Cosa fare per avviare una coltivazione di zafferano

Se ami hai una sincera passione per la natura, e perché no per il business, avviare una coltivazione di zafferano è un’ottima opportunità per arrotondare il proprio stipendio e magari un giorno farlo diventare un lavoro vero e proprio.

Se hai un  piccolo appezzamento di terra in una zona adatta, non ti resta che ordinare i bulbi da uno zafferaneto avviato e procedere alla messa in poso dopo aver accuratamente lavorato il terreno.
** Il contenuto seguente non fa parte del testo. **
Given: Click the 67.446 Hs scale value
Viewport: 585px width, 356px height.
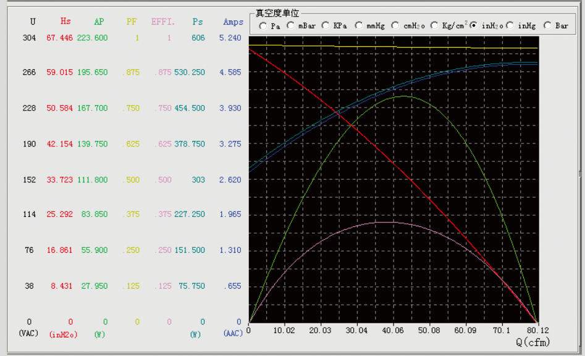Looking at the screenshot, I should pos(59,38).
Durante i primi anni consiglio di iniziare prettamente come hobby e fare pratica sul campo. Avviare una vera e propria azienda agricola sperando nel risultato è un’impresa destinata al fallimento.

Solo dopo esser diventati bravi coltivatori di zafferano si può iniziare ad avere propositi imprenditoriali e commerciali.
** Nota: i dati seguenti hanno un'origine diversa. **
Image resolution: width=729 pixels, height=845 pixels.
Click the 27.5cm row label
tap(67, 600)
Se inizi come amatore, non hai bisogno di metterti in regola perché coltivare lo zafferano equivale ad avere un semplice orto personale.

Questa è la strada giusta da seguire.

Ovviamente avere qualcuno che ti aiuti durante la messa in posa e la raccolta è molto importante in quanto non potrai assumere manodopera.

La quasi obbligatorietà di iniziare in modo amatoriale deriva anche dalla necessità di testare il terreno agricolo e clima della tua zona. Ovviamente non potrai vendere il prodotto ma sarà un test necessario per testare le tue capacità.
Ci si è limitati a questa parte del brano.